Chunking#
Xorbits divides large datasets into multiple chunks, with each chunk executed independently using
single-node libraries such as pandas and numpy. Chunking significantly impacts performance. Too
many chunks can lead to a large computation graph, causing the supervisor to spend excessive time
on scheduling. Conversely, too few chunks may result in OOM (Out-Of-Memory) issues for some chunks
that exceed memory capacity. Therefore, a single chunk should not be too large or too small, and
chunking needs to align with both the computation and the available storage. Users familiar with
Dask know that Dask requires manual setting of chunk shape or sizes using certain operations, such as repartition().
Automatically#
Unlike Dask, Xorbits does not require users to manually set chunk sizes or perform repartition()
operations, as our chunking process occurs automatically in the background, transparent to the user.
This automatic chunking mechanism simplifies user interfaces (no more extra repartition code) and
optimizes performance (no more OOM issues). We call this process Dynamic Tiling. Interested
readers can refer to our research paper for more detailed
information.
Xorbits’ operator partitioning is referred to as tiling. We have a predefined option called
chunk_store_limit. This option controls the upper limit of each chunk. During the tiling
process, Xorbits calculates the data size incoming from upstream operators. Each chunk’s data size
is <= the chunk_store_limit. Any data exceeding the chunk_store_limit is
partitioned into a new chunk.
We have set this chunk_store_limit option to 512 * 1024 ** 2, which is equivalent to
512 M. It’s important to note that this value may not be optimal for all scenarios and workloads.
In CPU environments, setting this value higher may not yield substantial benefits even if you
have a large amount of RAM available. However, in GPU scenarios, it’s advisable to set this value
higher to maximize the data size within each chunk, thereby minimizing data transfer between GPUs.
You can set this value with a context: xorbits.pandas.option_context({"chunk_store_limit": 1024 ** 3}).
import xorbits.pandas as xpd
with xpd.option_context({"chunk_store_limit": 1024 ** 3}):
# your xorbits code
Or you can set this value at the begining of your Python script: xorbits.pandas.set_option({"chunk_store_limit": 1024 ** 3})
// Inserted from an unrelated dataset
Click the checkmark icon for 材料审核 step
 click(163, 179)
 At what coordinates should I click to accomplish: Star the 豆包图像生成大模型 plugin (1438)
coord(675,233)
import xorbits.pandas as xpd
xpd.set_option("chunk_store_limit", 1024 ** 3)
# your xorbits code
Manually#
We recommend using either the xorbits.option_context() method or the xorbits.options
attribute mentioned above to configure the setting. If you wish to specify the number of chunks
(typically for debugging purposes), you can do so as follows by specifying the chunk_size
when creating a Xorbits DataFrame or Array.
import numpy as np
import pandas as pd
import xorbits.numpy as xnp
import xorbits.pandas as xpd
a = xnp.ones((100, 100), chunk_size=30)
data = pd.DataFrame(
np.random.rand(10, 10), index=np.arange(10), columns=np.arange(3, 13)
)
xdf = xpd.DataFrame(data, chunk_size=5)